Aranżowane małżeństwo i zemsta, która potrafi przysłonić zdrowy rozsądek, takie właśnie motywy będziemy mogli znaleźć w książce Natasy Knight i A. Zavarelli pod tytułem ?Requiem dla duszy?. Jest to pierwszy tom trylogii Socjeta, serii, którą zarówno bardzo chce się przeczytać, jak i szybko odłożyć, jednak nie jest się w stanie. Autorki otwarły przed nami bramy do świata niezwykle mrocznego i niebezpiecznego, niezbyt przychylnego, a jednocześnie kuszącego. Nie ma mroku bez nawet takiego nikłego przebłysku światła, tylko czy będzie on na tyle trwały, aby nie dać się stłamsić? Socjeta jest podzielona na kasty, to mafia, która dla członków jest najważniejsza. Czy łatwo jest zaprzedać duszę diabłu? Jak przetrwać w tak duszącym miejscu, w którym przemoc wydaje się być czymś naturalnym, jak łapanie kolejnego oddechu?
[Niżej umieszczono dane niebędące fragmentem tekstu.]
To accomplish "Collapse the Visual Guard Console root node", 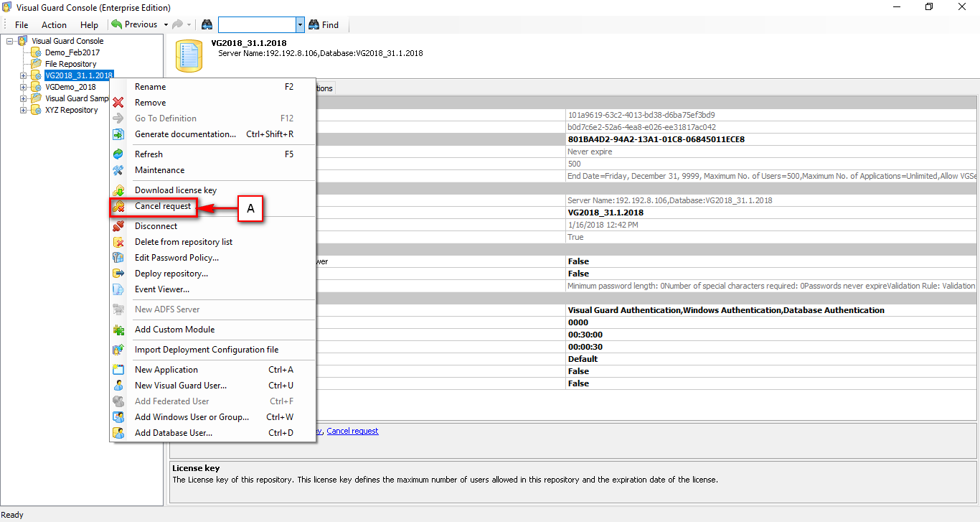I will pyautogui.click(x=10, y=40).
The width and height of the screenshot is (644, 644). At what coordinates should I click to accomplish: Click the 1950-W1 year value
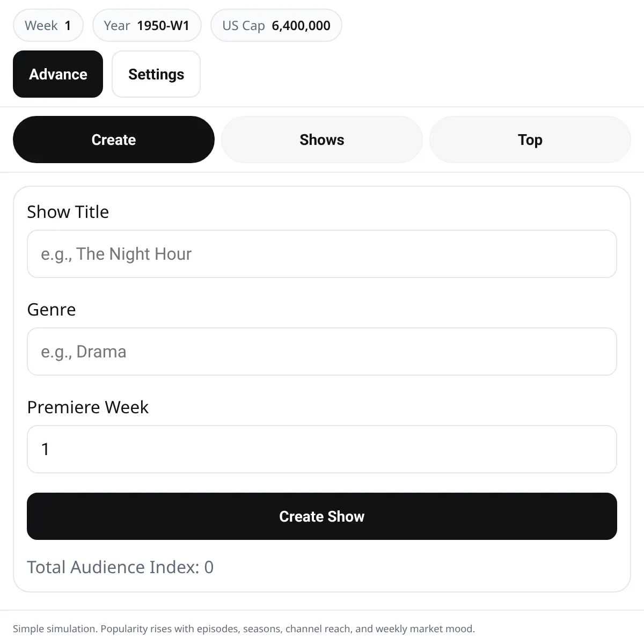163,26
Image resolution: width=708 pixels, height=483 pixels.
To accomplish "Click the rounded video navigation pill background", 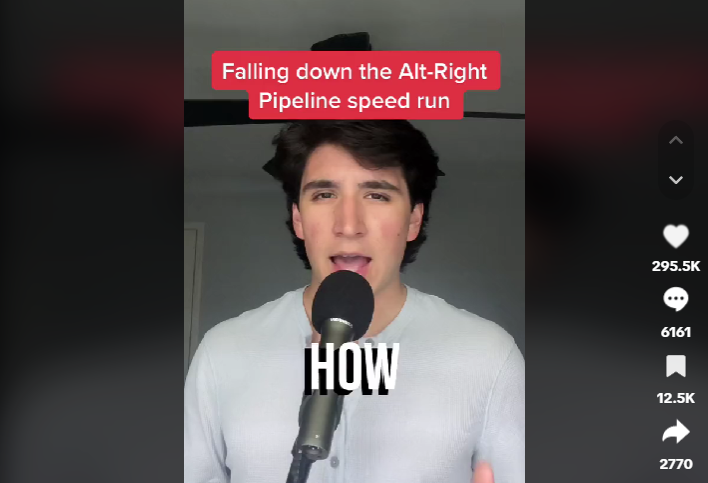I will coord(675,160).
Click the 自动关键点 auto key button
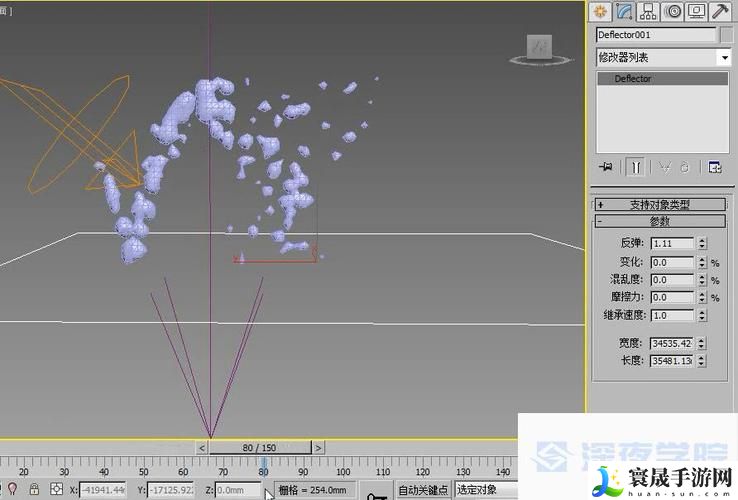 click(423, 490)
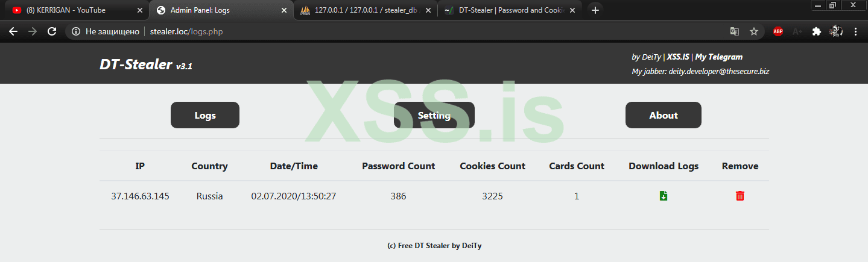Screen dimensions: 868x262
Task: Open the About page button
Action: point(663,115)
Głównym bohaterem książki ?Requiem dla duszy? jest Santiago De La Rosa, którego zwą także Sprawiedliwym Synem. Jego życie zostało naznaczone zemstą, kiedy w wypadku stracił najbliższych członków rodziny. Oprócz utraty brata i ojca, stracił część siebie, jego ciało pokrywają blizny, a z czasem pojawiły się równie mroczne tatuaże. Żyjąc w tak niebezpiecznym środowisku rzeczą wątpliwą są nieszczęśliwe wypadki, mało, kto w nie wierzy. Zazwyczaj to zamach, egzekucja i pozbycie się kogoś niewygodnego. Santigo nie jest w stanie odpuścić, oddał się pragnieniu zemsty, która potrafi wpłynąć na człowieka w sposób destrukcyjny. Nie potrafi z tego powodu trzeźwo ocenić sytuacji, liczy się tylko to żeby odpłacić się za wszystko, co go spotkało. Ma plan, tylko czy będzie w stanie go zrealizować? Ivy ma spore grono rodzeństwa, nie należy do wpływowej hierarchii kasty, chce zrobić wszystko aby prowadzić w miarę możliwości jak najnormalniejsze życie. Nie jest potulna myszką, potrafi się przeciwstawić buntować, kiedy panujące zasady zbyt mocno na nią napierają. Można powiedzieć, że się wyróżnia, a wszystko za sprawą oka, które przez problemy z błędnikiem wygląda dość specyficznie. Santiago decyduje się na ślub z dziewczyną, jedynie, dlatego, aby zemścić się na jej ojcu odbierając mu to, co jest mu naprawdę drogie. Co będzie, kiedy zda sobie sprawę z tego, że Ivy nie jest uległą myszką?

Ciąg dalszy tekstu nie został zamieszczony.